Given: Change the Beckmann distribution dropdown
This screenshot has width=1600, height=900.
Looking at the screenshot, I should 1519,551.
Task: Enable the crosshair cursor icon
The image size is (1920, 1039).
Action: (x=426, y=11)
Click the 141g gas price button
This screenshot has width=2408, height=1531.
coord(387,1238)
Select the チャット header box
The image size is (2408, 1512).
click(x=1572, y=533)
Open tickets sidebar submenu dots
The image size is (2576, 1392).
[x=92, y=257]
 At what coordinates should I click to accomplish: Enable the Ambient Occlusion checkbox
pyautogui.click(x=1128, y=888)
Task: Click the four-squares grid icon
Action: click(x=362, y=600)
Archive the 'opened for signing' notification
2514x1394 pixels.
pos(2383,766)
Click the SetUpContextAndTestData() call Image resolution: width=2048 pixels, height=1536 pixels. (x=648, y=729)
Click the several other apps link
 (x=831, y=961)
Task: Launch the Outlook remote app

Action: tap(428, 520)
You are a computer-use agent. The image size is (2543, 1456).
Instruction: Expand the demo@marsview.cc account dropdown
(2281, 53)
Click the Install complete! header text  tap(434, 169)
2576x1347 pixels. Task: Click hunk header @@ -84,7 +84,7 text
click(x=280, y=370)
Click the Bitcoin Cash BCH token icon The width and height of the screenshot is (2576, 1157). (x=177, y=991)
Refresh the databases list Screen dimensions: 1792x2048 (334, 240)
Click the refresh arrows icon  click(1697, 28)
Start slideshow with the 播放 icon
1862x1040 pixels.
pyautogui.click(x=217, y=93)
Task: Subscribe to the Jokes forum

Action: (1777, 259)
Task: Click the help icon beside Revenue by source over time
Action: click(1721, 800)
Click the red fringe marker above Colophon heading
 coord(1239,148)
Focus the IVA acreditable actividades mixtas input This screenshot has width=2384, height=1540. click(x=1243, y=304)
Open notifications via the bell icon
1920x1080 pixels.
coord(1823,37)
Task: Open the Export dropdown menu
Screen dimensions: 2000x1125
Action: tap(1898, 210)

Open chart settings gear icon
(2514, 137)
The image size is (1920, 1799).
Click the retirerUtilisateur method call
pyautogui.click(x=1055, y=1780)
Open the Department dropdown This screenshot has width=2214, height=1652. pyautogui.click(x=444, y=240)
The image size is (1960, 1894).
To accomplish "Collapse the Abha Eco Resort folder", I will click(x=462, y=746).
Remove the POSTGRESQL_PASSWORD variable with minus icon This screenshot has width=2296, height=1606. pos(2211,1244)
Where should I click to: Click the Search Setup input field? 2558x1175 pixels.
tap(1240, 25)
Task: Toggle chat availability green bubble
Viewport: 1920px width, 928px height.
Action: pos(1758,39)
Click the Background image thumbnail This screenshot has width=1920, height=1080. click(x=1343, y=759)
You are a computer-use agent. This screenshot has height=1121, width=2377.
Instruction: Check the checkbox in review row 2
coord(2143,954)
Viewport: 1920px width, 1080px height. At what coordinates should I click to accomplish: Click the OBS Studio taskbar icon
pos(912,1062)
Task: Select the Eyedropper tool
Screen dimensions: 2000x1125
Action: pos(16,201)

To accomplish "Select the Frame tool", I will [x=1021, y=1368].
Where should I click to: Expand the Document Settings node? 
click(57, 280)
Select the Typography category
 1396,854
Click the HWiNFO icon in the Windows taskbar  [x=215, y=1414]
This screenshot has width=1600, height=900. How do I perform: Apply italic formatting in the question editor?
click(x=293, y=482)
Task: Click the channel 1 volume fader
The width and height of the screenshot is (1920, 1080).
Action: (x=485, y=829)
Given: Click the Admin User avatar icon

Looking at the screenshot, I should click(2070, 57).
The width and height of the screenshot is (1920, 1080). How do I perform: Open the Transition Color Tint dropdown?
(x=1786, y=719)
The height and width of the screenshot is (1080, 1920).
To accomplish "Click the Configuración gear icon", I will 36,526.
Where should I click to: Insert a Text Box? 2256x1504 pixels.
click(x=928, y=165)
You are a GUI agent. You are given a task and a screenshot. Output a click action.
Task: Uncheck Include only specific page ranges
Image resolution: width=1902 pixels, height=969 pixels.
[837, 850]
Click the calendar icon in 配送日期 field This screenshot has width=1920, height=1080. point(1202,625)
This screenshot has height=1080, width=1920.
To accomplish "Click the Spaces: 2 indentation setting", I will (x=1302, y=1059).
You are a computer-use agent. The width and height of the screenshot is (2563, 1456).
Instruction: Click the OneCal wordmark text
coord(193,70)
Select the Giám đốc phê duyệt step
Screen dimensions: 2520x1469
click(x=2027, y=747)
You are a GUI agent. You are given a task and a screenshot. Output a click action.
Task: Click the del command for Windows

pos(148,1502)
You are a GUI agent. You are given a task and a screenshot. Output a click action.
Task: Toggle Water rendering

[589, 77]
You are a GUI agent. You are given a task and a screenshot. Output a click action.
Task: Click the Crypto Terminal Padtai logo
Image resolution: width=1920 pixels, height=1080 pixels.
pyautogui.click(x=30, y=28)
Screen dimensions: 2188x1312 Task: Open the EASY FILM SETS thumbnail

_Activity_.
The entire listing is to be repeated exactly.

_Solution to the problem_.
Given: Change the Beckmann distribution dropdown
This screenshot has width=1600, height=900.
Looking at the screenshot, I should 1519,551.
Task: Enable the crosshair cursor icon
The image size is (1920, 1039).
Action: (x=426, y=11)
Click the 141g gas price button
This screenshot has width=2408, height=1531.
coord(387,1238)
Select the チャット header box
The image size is (2408, 1512).
click(x=1572, y=533)
Open tickets sidebar submenu dots
The image size is (2576, 1392).
[x=92, y=257]
 At what coordinates should I click to accomplish: Enable the Ambient Occlusion checkbox
pyautogui.click(x=1128, y=888)
Task: Click the four-squares grid icon
Action: click(x=362, y=600)
Archive the 'opened for signing' notification
2514x1394 pixels.
pos(2383,766)
Click the SetUpContextAndTestData() call Image resolution: width=2048 pixels, height=1536 pixels. (x=648, y=729)
Click the several other apps link
 (x=831, y=961)
Task: Launch the Outlook remote app

Action: tap(428, 520)
You are a computer-use agent. The image size is (2543, 1456).
Instruction: Expand the demo@marsview.cc account dropdown
(2281, 53)
Click the Install complete! header text  tap(434, 169)
2576x1347 pixels. Task: Click hunk header @@ -84,7 +84,7 text
click(x=280, y=370)
Click the Bitcoin Cash BCH token icon The width and height of the screenshot is (2576, 1157). (x=177, y=991)
Refresh the databases list Screen dimensions: 1792x2048 (334, 240)
Click the refresh arrows icon  click(1697, 28)
Start slideshow with the 播放 icon
1862x1040 pixels.
pyautogui.click(x=217, y=93)
Task: Subscribe to the Jokes forum

Action: (1777, 259)
Task: Click the help icon beside Revenue by source over time
Action: click(1721, 800)
Click the red fringe marker above Colophon heading
 coord(1239,148)
Focus the IVA acreditable actividades mixtas input This screenshot has width=2384, height=1540. click(x=1243, y=304)
Open notifications via the bell icon
1920x1080 pixels.
coord(1823,37)
Task: Open the Export dropdown menu
Screen dimensions: 2000x1125
Action: tap(1898, 210)

Open chart settings gear icon
(2514, 137)
The image size is (1920, 1799).
Click the retirerUtilisateur method call
pyautogui.click(x=1055, y=1780)
Open the Department dropdown This screenshot has width=2214, height=1652. pyautogui.click(x=444, y=240)
The image size is (1960, 1894).
To accomplish "Collapse the Abha Eco Resort folder", I will click(x=462, y=746).
Remove the POSTGRESQL_PASSWORD variable with minus icon This screenshot has width=2296, height=1606. pos(2211,1244)
Where should I click to: Click the Search Setup input field? 2558x1175 pixels.
tap(1240, 25)
Task: Toggle chat availability green bubble
Viewport: 1920px width, 928px height.
Action: pos(1758,39)
Click the Background image thumbnail This screenshot has width=1920, height=1080. click(x=1343, y=759)
You are a computer-use agent. This screenshot has height=1121, width=2377.
Instruction: Check the checkbox in review row 2
coord(2143,954)
Viewport: 1920px width, 1080px height. At what coordinates should I click to accomplish: Click the OBS Studio taskbar icon
pos(912,1062)
Task: Select the Eyedropper tool
Screen dimensions: 2000x1125
Action: pos(16,201)

To accomplish "Select the Frame tool", I will [x=1021, y=1368].
Where should I click to: Expand the Document Settings node? 
click(57, 280)
Select the Typography category
 1396,854
Click the HWiNFO icon in the Windows taskbar  [x=215, y=1414]
This screenshot has width=1600, height=900. How do I perform: Apply italic formatting in the question editor?
click(x=293, y=482)
Task: Click the channel 1 volume fader
The width and height of the screenshot is (1920, 1080).
Action: (x=485, y=829)
Given: Click the Admin User avatar icon

Looking at the screenshot, I should click(2070, 57).
The width and height of the screenshot is (1920, 1080). How do I perform: Open the Transition Color Tint dropdown?
(x=1786, y=719)
The height and width of the screenshot is (1080, 1920).
To accomplish "Click the Configuración gear icon", I will 36,526.
Where should I click to: Insert a Text Box? 2256x1504 pixels.
click(x=928, y=165)
You are a GUI agent. You are given a task and a screenshot. Output a click action.
Task: Uncheck Include only specific page ranges
Image resolution: width=1902 pixels, height=969 pixels.
[837, 850]
Click the calendar icon in 配送日期 field This screenshot has width=1920, height=1080. point(1202,625)
This screenshot has height=1080, width=1920.
To accomplish "Click the Spaces: 2 indentation setting", I will (x=1302, y=1059).
You are a computer-use agent. The width and height of the screenshot is (2563, 1456).
Instruction: Click the OneCal wordmark text
coord(193,70)
Select the Giám đốc phê duyệt step
Screen dimensions: 2520x1469
click(x=2027, y=747)
You are a GUI agent. You are given a task and a screenshot. Output a click action.
Task: Click the del command for Windows

pos(148,1502)
You are a GUI agent. You are given a task and a screenshot. Output a click action.
Task: Toggle Water rendering

[589, 77]
You are a GUI agent. You are given a task and a screenshot. Output a click action.
Task: Click the Crypto Terminal Padtai logo
Image resolution: width=1920 pixels, height=1080 pixels.
pyautogui.click(x=30, y=28)
Screen dimensions: 2188x1312 Task: Open the EASY FILM SETS thumbnail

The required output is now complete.